In this case, there was more than enough reasonable suspicion that you were driving while intoxicated. When you add up the facts and look at the big picture, you were (1) speeding; (2) eyes were bloodshot/glassy; (3) strong odor of alcohol coming from the vehicle, which you explained by saying you spilled beer all over yourself; (4) admitted to drinking 4-5 beers; (5) struggled to walk straight; (6) refused to take field sobriety tests, stating you had “been through this before” and “wouldn’t be able to pass them”.  To counter those factors, your lawyer argues that (1) other than a brief delay in pulling over, the officer did not observe any signs of impairment while the vehicle was in motion; (2) the officer did not observe any motor skill problems when you retrieved your wallet and handed the license to the officer; (3) the odor of alcohol was from someone else spilling beer on you; (4) the inability to perform field sobriety tests was due to your physical condition of being overweight (5) the refusal to submit to a breath test was due to a respiratory issue; (6) there are numerous reasons someone’s eyes can be bloodshot or water that is not caused by impairment; and (7) that your speech was not slurred. All of these factors indicate you were not intoxicated.
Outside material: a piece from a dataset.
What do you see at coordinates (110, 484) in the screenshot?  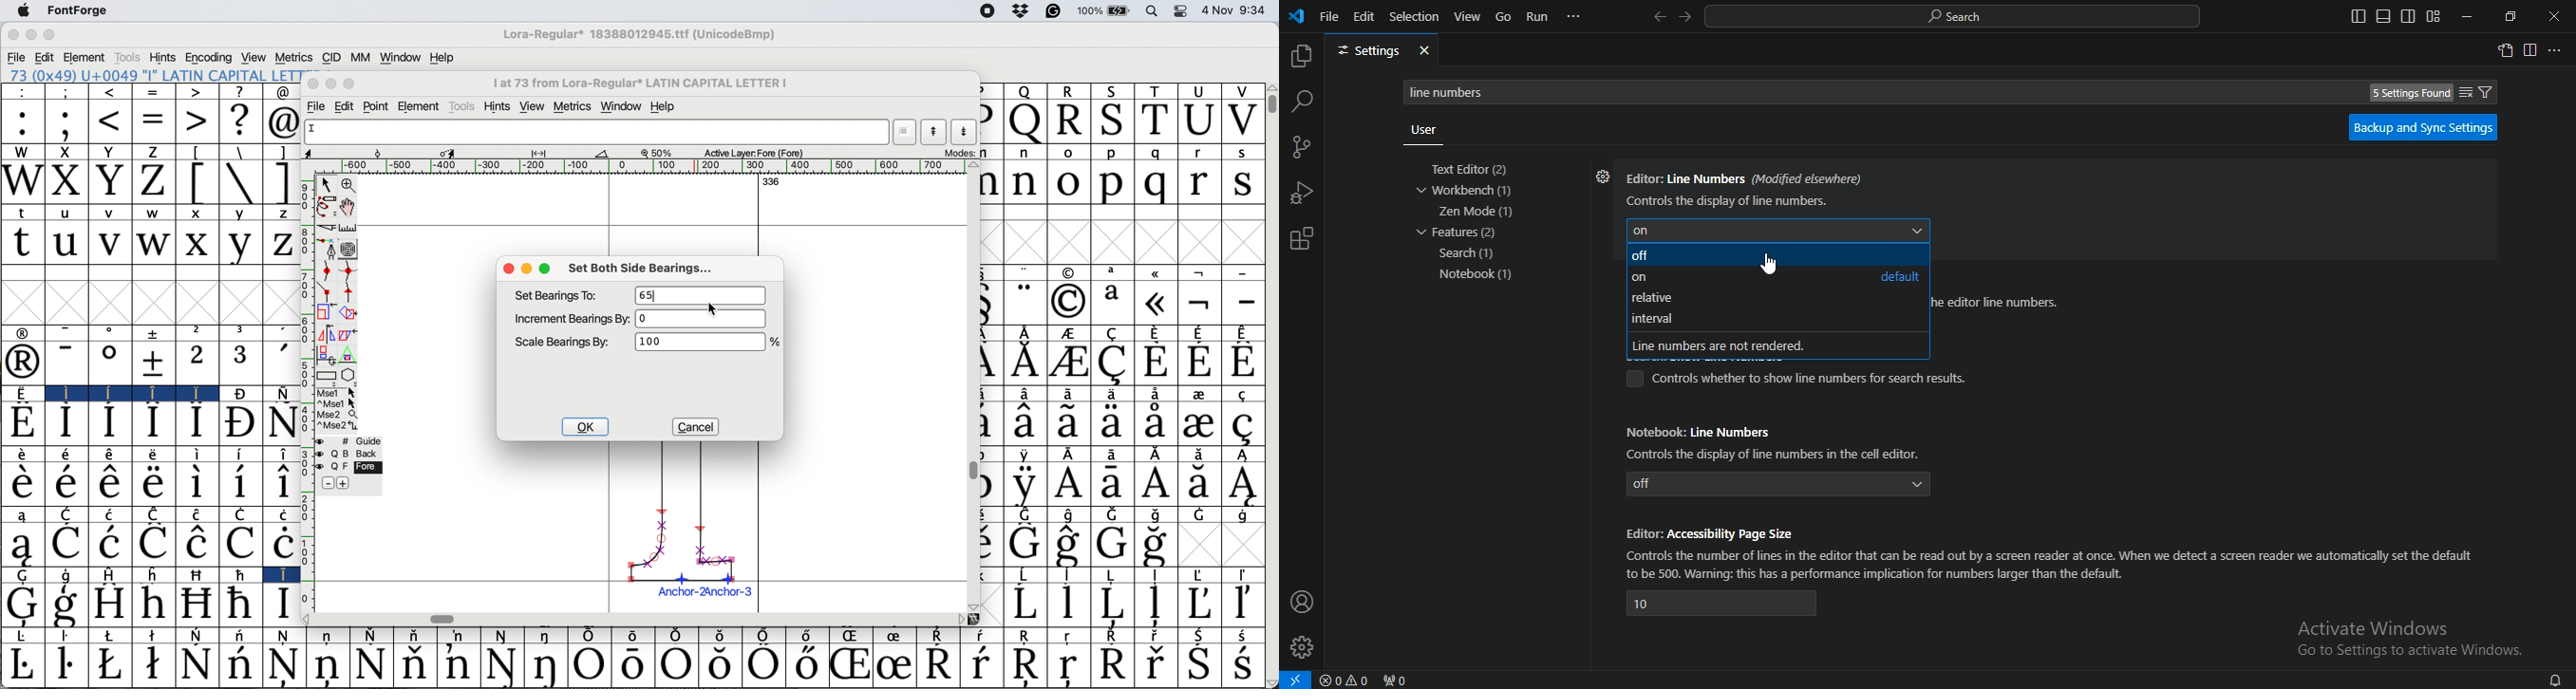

Here’s the thing about cases like this: they really could go either way. It all comes down to credibility. That is to say, what the fact-finder (often a judge) at the trial level believes. In this case, the trial court found the officer’s testimony more credible so despite fighting the good fight, the appeals court deferred to the trial court’s findings because an appeals court must follow what is known as the “standard of review”.

A standard of review can be different for different types of cases and what issue is being appealed. For a case like this, the standard of review is that the appellate court will uphold the trial court’s judgment unless “there is no substantial evidence to support it, it is against the weight of the evidence, or it erroneously declares or applies the law.” [5] At the end of the day, the trial court record supports a finding that the officer had reasonable suspicion that you were driving while intoxicated, and your appeal is lost.

Moral of the story? You have a right to remain silent, and it could help you considerably. For example, in this case, had you not admitted to drinking 4-5 beers or that someone spilled beer on you, this case may have gone differently.

[1] See RSMo 577.020 for more information.

[2] See RSMo 302.574 for more information.

[3] See Hinnah v. Dir. of Revenue, 77 S.W.3d 616, 620 (Mo. banc 2002).

[4] See Rain v. Dir. of Revenue, 46 S.W.3d 584 (Mo. App. E.D. 2001).

[5] See White v. Dir. of Revenue, 321 S,W,3d 298, 307-08 (Mo. Banc 2010) (citing Murphy v. Carron, 536 S.W.2d 30, 32 (Mo. banc 1976)).